§ **Description of the task**:
Your task is to copy each line of the material that holds the word "agent".

- Opening Delimiter -

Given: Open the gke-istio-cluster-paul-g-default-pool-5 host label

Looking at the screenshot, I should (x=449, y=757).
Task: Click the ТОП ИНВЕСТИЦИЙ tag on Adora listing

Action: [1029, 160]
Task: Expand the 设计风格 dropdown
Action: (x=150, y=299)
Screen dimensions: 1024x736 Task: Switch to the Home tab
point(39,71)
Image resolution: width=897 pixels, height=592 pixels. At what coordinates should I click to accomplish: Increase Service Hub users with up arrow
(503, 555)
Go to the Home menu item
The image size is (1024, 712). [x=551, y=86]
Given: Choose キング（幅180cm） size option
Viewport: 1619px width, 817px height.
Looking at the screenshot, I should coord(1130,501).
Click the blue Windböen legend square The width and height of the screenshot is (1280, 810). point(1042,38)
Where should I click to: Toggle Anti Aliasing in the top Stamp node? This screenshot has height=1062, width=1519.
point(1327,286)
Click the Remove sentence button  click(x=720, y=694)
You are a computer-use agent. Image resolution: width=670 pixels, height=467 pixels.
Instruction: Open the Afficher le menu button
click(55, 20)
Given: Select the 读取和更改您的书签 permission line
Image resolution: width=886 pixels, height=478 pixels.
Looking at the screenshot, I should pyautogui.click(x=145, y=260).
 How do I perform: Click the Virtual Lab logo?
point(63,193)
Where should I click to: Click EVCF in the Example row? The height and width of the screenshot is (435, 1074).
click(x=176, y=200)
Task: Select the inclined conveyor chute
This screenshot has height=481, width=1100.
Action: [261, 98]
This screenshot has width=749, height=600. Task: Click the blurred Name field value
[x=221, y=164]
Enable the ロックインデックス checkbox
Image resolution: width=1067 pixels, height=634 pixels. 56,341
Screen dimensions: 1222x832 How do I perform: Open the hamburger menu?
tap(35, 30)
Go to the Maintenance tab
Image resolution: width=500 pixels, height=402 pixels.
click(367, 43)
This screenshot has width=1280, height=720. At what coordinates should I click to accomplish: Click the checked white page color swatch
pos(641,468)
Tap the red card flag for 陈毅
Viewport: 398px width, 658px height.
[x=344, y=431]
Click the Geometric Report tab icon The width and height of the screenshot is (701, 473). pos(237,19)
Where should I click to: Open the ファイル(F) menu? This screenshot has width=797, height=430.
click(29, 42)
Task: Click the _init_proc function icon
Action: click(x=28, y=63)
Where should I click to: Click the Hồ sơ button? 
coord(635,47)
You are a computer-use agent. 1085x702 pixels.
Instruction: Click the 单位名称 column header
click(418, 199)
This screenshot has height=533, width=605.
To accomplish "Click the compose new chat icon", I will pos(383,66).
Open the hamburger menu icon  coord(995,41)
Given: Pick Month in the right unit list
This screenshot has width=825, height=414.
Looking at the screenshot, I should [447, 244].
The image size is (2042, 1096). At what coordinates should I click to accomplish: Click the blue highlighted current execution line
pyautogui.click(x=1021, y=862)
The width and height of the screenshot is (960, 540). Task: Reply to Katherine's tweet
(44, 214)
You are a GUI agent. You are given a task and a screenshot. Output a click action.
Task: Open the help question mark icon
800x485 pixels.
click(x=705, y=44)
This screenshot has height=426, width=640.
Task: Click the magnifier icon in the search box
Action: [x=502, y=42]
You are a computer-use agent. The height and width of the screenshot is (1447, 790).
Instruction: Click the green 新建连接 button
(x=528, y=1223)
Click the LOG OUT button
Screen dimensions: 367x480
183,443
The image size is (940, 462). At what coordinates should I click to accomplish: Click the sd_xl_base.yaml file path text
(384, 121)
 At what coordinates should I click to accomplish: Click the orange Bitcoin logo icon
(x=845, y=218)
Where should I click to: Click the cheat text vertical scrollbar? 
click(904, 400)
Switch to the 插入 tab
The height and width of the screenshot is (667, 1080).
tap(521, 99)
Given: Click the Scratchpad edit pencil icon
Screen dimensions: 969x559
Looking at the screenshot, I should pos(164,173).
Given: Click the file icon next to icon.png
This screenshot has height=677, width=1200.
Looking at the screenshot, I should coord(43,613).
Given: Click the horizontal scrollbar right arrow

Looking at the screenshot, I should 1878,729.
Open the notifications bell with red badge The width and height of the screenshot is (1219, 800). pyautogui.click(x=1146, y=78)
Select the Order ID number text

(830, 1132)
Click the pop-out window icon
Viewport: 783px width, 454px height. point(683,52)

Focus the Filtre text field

- Closing Delimiter -

§ **Your response**:
You are a computer-use agent. Image resolution: width=670 pixels, height=467 pixels.
You are a computer-use agent. 1085x702 pixels.
You are a GUI agent. You are given a task and a screenshot. Output a click action.
You are a computer-use agent. The height and width of the screenshot is (1447, 790).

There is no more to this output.